Oral versus Long-Acting Injectable Antipsychotics in the Treatment of Schizophrenia and Special Populations at Risk for Treatment Nonadherence: A Systematic Review

Département de Psychiatrie, Université de Montréal, Montréal, Québec, 2900, Canada

Received 23 October 2011; Accepted 21 November 2011

Academic Editor: Robin A. Emsley

Copyright © 2012 Simon Zhornitsky and Emmanuel Stip. This is an open access article distributed under the Creative Commons Attribution License, which permits unrestricted use, distribution, and reproduction in any medium, provided the original work is properly cited.
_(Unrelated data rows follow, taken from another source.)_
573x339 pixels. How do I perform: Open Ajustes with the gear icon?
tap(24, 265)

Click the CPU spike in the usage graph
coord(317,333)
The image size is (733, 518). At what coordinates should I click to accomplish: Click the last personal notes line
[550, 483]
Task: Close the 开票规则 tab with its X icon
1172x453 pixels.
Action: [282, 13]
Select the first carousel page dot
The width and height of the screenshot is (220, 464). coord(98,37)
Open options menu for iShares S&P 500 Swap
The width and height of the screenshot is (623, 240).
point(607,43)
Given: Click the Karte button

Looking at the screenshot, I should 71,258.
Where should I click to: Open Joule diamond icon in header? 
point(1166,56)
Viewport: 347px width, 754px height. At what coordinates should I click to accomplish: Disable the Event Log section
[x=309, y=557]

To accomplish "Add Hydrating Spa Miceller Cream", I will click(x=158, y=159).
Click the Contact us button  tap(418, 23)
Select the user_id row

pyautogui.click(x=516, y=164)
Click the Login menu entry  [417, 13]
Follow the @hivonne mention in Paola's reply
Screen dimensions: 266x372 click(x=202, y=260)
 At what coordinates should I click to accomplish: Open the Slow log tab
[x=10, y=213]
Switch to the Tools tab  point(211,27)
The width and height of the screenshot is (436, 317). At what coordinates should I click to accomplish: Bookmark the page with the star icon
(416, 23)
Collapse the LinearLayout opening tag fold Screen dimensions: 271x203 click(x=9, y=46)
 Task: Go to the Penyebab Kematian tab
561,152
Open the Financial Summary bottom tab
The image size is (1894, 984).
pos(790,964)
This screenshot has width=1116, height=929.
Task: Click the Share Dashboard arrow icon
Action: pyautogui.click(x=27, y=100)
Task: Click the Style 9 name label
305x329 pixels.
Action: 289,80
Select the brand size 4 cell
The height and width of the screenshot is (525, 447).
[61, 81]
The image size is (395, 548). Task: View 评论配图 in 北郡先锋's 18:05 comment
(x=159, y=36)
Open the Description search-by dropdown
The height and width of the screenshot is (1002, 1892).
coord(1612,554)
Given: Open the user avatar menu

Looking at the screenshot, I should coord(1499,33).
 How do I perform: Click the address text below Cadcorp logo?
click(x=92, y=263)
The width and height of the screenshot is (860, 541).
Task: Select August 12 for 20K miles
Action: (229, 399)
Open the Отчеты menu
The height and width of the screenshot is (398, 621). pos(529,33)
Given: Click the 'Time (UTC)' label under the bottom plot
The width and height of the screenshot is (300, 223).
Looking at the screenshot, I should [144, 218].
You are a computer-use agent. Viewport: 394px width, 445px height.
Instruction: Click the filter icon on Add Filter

Long-acting injectable antipsychotics (LAIs) should offer better efficacy and tolerability, compared to oral antipsychotics due to improved adherence and more stable pharmacokinetics. However, data on LAIs has been mixed, with some studies finding that they are more effective and tolerable than oral antipsychotics, and others finding the contrary. One possibility for the disparate results may be that some studies administered different antipsychotics in the oral and injectable form. The present systematic review examined the efficacy and tolerability of LAIs versus their oral equivalents in randomized and naturalistic studies. In addition, it examined the impact of LAIs on special populations such as patients with first-episode psychosis, substance use disorders, and a history of violence or on involuntary outpatient commitment. Randomized studies suggest that not all LAIs are the same; for example, long-acting risperidone may be associated with equal or less side effects than oral risperidone, whereas fluphenazine decanoate and enanthate may be associated with equal or more side effects than oral fluphenazine. They also suggest that LAIs reduce risk of relapse versus oral antipsychotics in schizophrenia outpatients when combined with quality psychosocial interventions. For their part, naturalistic studies point to a larger magnitude of benefit for LAIs, relative to their oral equivalents particularly among first-episode patients.